New York City also dazzles with buildings designed to host art collections and exhibitions that have pushed forward architectural design over the twentieth century. An example is the Guggenheim Museum, which opened in October 1959 to a storm of criticism. Frank Lloyd Wright’s designs deserved the dubious pejorative comments that they were obfuscating the art collection and attracting visitors to the building for the architecture alone and not for the art on display. However, visitors soon realised that it was precisely the ingenious internal spiral construction of the building that allowed the relationship between art and human gaze to become more intimate. In a way, the opening of the Guggenheim half a century ago marked more than a bold step in architecture; it was also the birth of a post-modern, contemporary, and democratic appropriation of art by the individual.
A few years later, and a few blocks north, Bauhaus architect Marcel Breuer saw his designs for the Whitney Museum of American Art come to fruition. In 1966, and after decades of moving, the impressive collection of the Whitney family was housed in this stunning building. With its cantilevered spaces jutting onto Madison Avenue and its small windows, the museum resembles a medieval fortress that protects its inner cultural treasures. This image is only strengthened when watching visitors to the cafe and shop on the basement level from a moat-like ground floor area that connects the city to the building via a bridge.
In more recent years, Yoshio Taniguchi’s complete redevelopment of the Museum of Modern Art only confirmed its collection as occupying the top ranks of artistic curatorial quality. Anyone who visits MoMA for a few hours cannot leave the building and its collection behind without feeling inebriated by the scale of the building and the intelligent layout of the rooms and access areas.

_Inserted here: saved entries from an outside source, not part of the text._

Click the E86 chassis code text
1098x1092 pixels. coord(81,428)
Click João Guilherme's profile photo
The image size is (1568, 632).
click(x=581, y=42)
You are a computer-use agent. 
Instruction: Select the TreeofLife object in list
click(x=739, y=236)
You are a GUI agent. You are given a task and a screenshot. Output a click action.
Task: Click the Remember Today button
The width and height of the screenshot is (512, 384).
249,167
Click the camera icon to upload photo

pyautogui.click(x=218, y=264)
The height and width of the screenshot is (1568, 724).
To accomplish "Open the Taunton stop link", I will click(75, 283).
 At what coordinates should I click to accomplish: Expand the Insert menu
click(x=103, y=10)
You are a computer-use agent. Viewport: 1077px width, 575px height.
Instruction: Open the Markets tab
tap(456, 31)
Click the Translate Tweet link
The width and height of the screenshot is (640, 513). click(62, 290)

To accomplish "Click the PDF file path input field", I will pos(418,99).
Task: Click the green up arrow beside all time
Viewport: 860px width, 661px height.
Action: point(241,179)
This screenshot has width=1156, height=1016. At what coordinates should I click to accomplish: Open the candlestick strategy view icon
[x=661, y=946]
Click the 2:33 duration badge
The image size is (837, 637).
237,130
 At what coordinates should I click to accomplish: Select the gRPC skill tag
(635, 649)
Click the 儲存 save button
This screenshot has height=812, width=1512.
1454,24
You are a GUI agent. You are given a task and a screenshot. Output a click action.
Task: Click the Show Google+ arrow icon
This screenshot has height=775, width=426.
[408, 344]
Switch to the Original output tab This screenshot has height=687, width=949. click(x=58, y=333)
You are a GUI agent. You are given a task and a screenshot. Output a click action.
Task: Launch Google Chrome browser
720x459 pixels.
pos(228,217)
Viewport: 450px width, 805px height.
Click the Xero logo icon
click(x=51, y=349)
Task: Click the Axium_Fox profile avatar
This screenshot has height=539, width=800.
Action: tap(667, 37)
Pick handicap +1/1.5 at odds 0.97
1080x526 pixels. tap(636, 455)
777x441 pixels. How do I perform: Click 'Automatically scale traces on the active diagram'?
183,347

Downtown, in the Bowery, SANAA architects have recently offered the quirky and graceful New Museum, the building that made this brilliant architectural practice win the coveted Pritzker Price in 2010. With its reflective cladding and alternating boxes, the New Museum literally shines on the Bowery. Its bright interiors and the top floor Sky room, with its South-facing balcony, stand out in an otherwise downtrodden (yet fashionable) part of Manhattan, housing an impressive international and eclectic collection.
But it’s New York’s latest major addition to the education scene that seduces the most. Morphosis’s Cooper Union building, designed to house its new academic building, reinterprets the architectural landscape of New York while questioning the assumption of space, lines, and overall design. By literally cutting into the facade of the building, almost in a curious reinterpretation of the city’s grid-like street layout, architect Thom Maine’s clever design pushes form and space usage forward like very few buildings. Its irregular internal staircases and external cladding are extremely seductive in the way they break traditional notions of architecture and space, yet keeping a very green agenda for the building. With its wink to the history of architecture and the more recent post-modern definition of space, the building stands for the playful elegant definition of what New York in itself is: an audacious cradle of creative hope for generations of architects and those of us who appreciate the urban space that surrounds us.